◆ Objective
Reproduce the following lines word for word, without the pictures.
[Start Data to process]
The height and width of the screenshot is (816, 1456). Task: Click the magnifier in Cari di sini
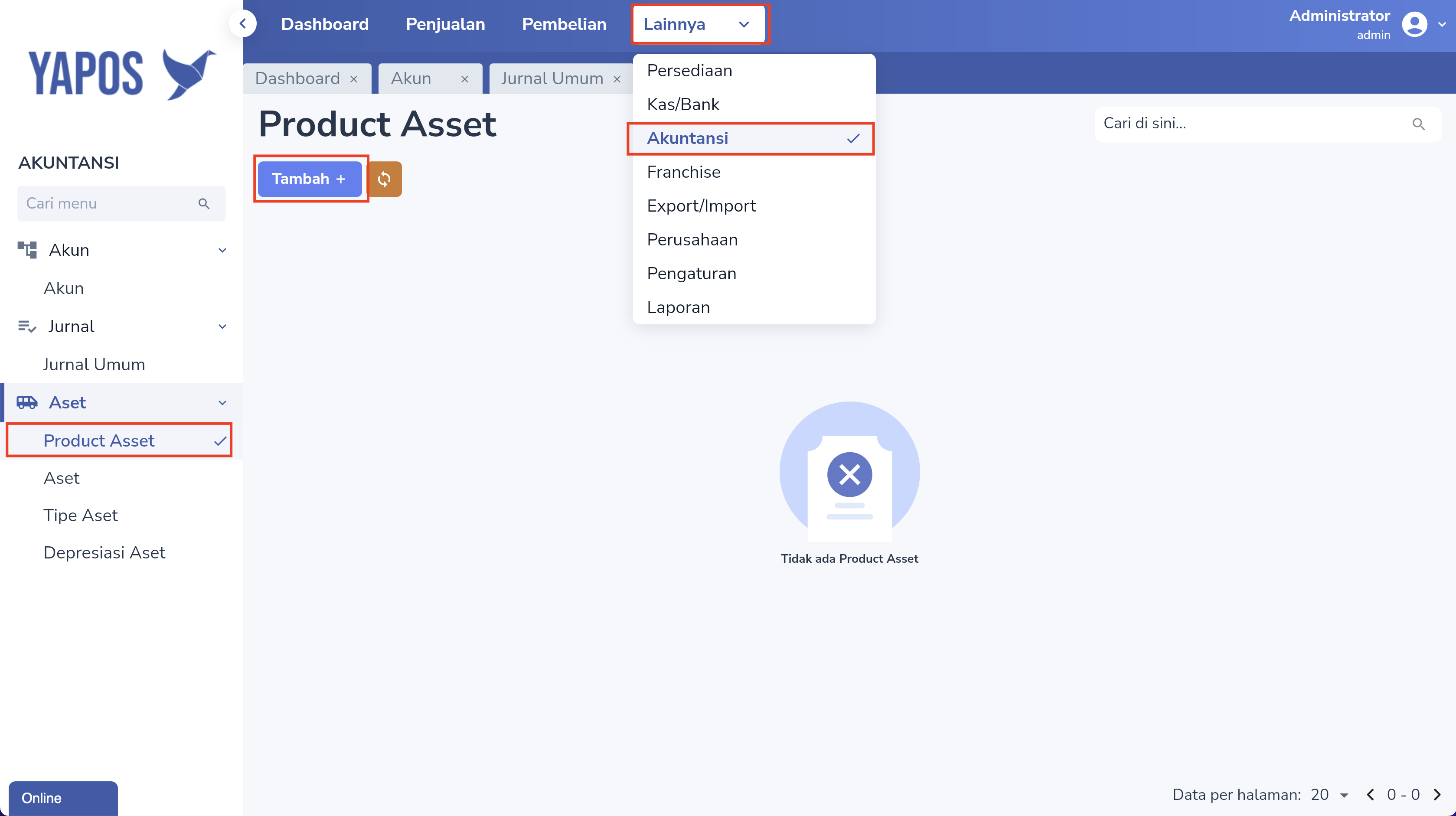coord(1418,124)
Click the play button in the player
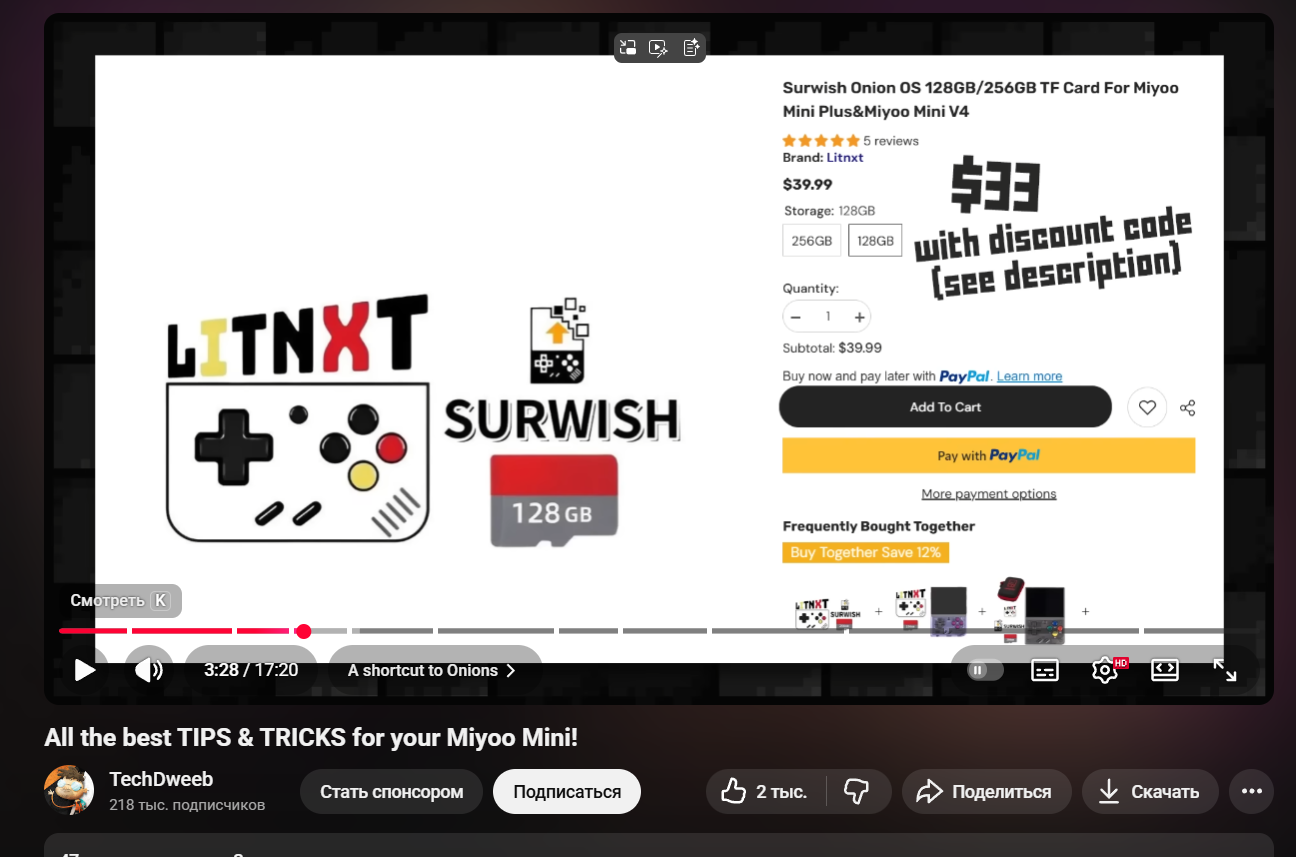 (85, 670)
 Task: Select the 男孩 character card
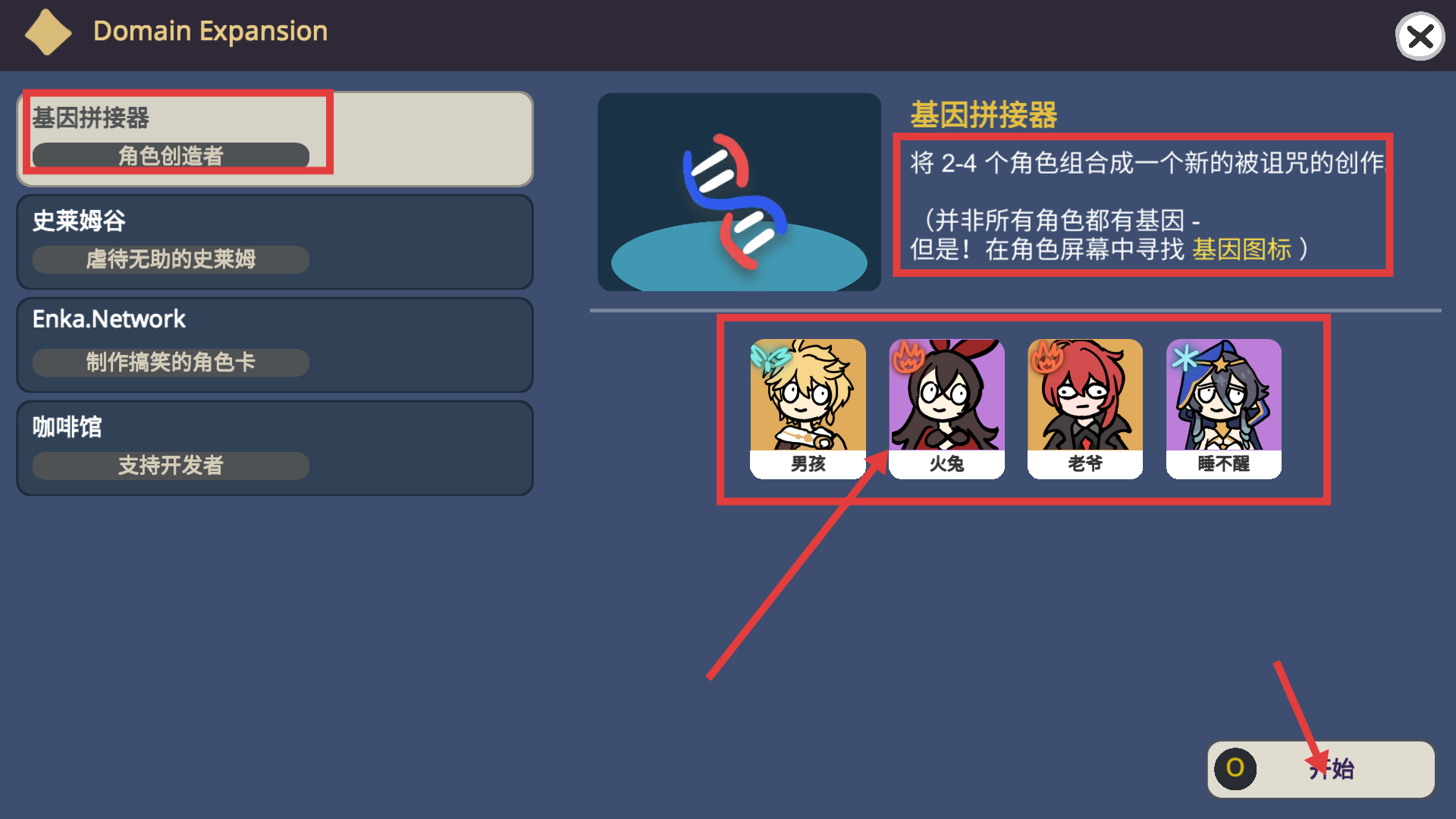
[End Data to process]
◆ Reply
The height and width of the screenshot is (816, 1456). Task: Click the magnifier in Cari di sini
coord(1418,124)
Click the play button in the player
 (85, 670)
 Task: Select the 男孩 character card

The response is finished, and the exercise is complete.